Cuando les sorprende alguna tentación razonan del siguiente modo: «Es un solo pecado; nunca lo cometí anteriormente ni lo cometeré de nuevo mientras viva»; o bien: «He obrado igualmente mal otras veces antes de ahora; es solamente un pecado más; al fin y al cabo habré de arrepentirme en algún momento y, decidido a ello, es tan fácil arrepentirse de un pecado más como de un pecado menos, dado que tendré que repudiar todo pecado»; o bien: «Si perezco no me faltará compañía, pues lo mismo le ocurrirá a este y a aquel; además, soy casi un santo en comparación con algunos, y conozco hombres arrepentidos que habían obrado antes mucho peor que yo».

LA VÍA DEL PECADO

Los que se dicen estas excusas, hermanos míos, no conocen el pecado en su verdadera naturaleza, ni sus propios pecados en particular. No entienden la repulsión ni la multitud de sus faltas. Es conveniente, por tanto, recordar uno o dos puntos de doctrina católica que ayuden a situar el tema bajo una luz más clara de la usual. Estas verdades resultan sencillas y obvias, pero han sido olvidadas por las personas a que me refiero. De otro modo no conseguirían aquietar su razón y su conciencia mediante argumentos tan frívolos.

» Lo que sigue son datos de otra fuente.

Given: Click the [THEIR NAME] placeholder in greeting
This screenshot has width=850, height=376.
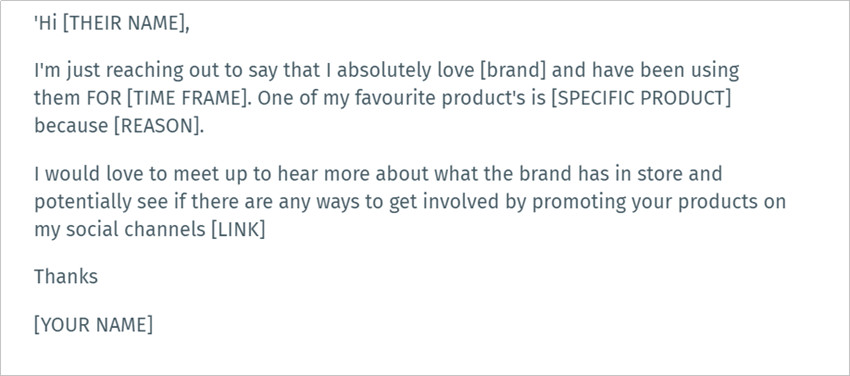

En primer lugar, debéis advertir que cuando un cristiano dice: «He pecado ya antes tan gravemente como ahora» o «este es solamente un pecado más» o «en último término tendré que arrepentirme y entonces me arrepentiré de todo a la vez», olvida que todos sus pecados se encuentran a la vista de Dios, en el libro de la vida, acumulados contra él uno tras otro, a medida que los ha cometido. Olvida que la ofensa que ahora comete no es un mero pecado singular, aislado de los demás, sino que forma parte de una serie, de una larga cadena, y que aunque sea solamente uno no es el pecado uno, dos o tres, sino el milésimo, diezmilésimo o cienmilésimo de un prolongado camino pecaminoso. No es el primero de sus pecados, sino el último, quizás el verdaderamente último y terminal pecado. La persona olvida, consigue olvidar, trata de olvidar, desea olvidar todos los pecados anteriores, o bien los recuerda solo como ejemplos de su mala conducta pasada e impune, y pruebas de que puede pecar todavía con impunidad. Pero cada pecado tiene su historia. No es un accidente. Es el fruto de anteriores pecados de pensamiento u obra; es la manifestación de viejos hábitos profundamente asentados y ampliamente extendidos; es la agravación de una enfermedad virulenta. E igual que se afirma que la última brizna hunde el espinazo del caballo, así nuestro último pecado, sea el que sea, es el que destruye nuestra esperanza y nos hace perder el cielo.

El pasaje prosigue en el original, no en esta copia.